Para intentar mover el avispero, el Programa Nacional de Recompensas del Ministerio de Seguridad de la Nación puso sobre la mesa 5 millones de pesos para quien aporte información útil, concreta y verificable que permita dar con su paradero. Las denuncias son anónimas y confidenciales: se pueden hacer al 134, por teléfono, o por mail a denuncias@minseg.gob.ar. No hace falta dar el nombre. Solo hace falta saber algo.
¿Por qué Córdoba? El indicio más fuerte surgió del uso de la tarjeta de débito de Micaela. El plástico fue utilizado por un hombre en situación de calle con domicilios registrados tanto en Córdoba como en Santa Fe, quien fue demorado por las autoridades. Su versión: que encontró la tarjeta dentro de una riñonera abandonada y que no sabe nada sobre la joven. Los investigadores no descartan esa posibilidad, pero tampoco la dan por cerrada.
A ese dato se sumaron testimonios recogidos por la propia familia durante las recorridas por la capital cordobesa. Algunas personas dijeron haber visto a una mujer con características físicas similares a las de Micaela. Son indicios, no certezas. Pero en una búsqueda que lleva un mes sin resultados concretos, cualquier hilo vale la pena tirar.
Fue suficiente para que el Ministerio Público Fiscal de Córdoba se sumara al operativo. Mientras tanto, la investigación sigue activa también en Rosario, donde los pesquisas intentan reconstruir el recorrido que hizo Micaela tras salir de su casa. Una pregunta central todavía sin respuesta: ¿llegó a Córdoba en un colectivo de larga distancia o en un vehículo particular? La fiscalía ya requirió información a empresas de transporte para determinar si figura registrada en algún viaje.

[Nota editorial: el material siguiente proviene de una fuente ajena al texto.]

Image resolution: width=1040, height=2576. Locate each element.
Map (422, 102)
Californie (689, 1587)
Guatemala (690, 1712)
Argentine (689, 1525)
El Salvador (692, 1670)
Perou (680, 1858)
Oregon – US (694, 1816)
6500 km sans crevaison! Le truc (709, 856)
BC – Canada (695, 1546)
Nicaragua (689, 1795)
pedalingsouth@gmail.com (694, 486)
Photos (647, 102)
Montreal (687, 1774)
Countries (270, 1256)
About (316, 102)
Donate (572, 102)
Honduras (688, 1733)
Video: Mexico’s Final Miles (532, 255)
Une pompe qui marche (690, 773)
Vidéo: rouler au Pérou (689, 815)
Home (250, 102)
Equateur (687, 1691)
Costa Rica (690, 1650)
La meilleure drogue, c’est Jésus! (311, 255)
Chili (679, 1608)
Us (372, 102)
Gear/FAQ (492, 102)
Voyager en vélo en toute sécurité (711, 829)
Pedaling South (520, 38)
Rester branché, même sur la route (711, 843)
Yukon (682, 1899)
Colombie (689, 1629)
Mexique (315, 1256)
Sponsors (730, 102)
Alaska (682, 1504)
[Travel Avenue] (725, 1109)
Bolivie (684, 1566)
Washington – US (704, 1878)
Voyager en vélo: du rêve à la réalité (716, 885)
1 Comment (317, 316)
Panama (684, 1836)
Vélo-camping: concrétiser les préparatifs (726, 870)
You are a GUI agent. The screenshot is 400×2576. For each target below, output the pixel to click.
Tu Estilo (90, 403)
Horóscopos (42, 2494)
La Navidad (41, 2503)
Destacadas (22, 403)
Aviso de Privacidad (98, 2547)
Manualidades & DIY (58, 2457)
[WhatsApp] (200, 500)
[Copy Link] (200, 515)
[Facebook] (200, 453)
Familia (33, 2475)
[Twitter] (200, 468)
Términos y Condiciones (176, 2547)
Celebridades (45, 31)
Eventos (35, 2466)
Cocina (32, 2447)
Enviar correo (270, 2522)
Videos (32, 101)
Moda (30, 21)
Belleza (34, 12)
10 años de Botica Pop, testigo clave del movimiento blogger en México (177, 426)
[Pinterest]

Lo que se sabe hasta ahora es poco y fragmentado. Micaela salió de Villa Manuelita hace un mes. En las primeras semanas, distintas pistas la ubicaron por las calles de Rosario. Después, el rastro se corrió hacia Córdoba. Sus familiares viajaron, recorrieron, pegaron carteles, hablaron con desconocidos. Esa imagen —una familia buscando sola en una ciudad que no conoce— dice mucho sobre el nivel de angustia que atraviesan.
La recompensa millonaria es una herramienta válida, pero también es una señal de que la investigación necesita oxígeno. Cuando el Estado pone plata sobre la mesa, generalmente es porque los caminos convencionales se están agotando. Ojalá esta vez alguien sepa algo. Ojalá esa persona llame.

Comentarios (12)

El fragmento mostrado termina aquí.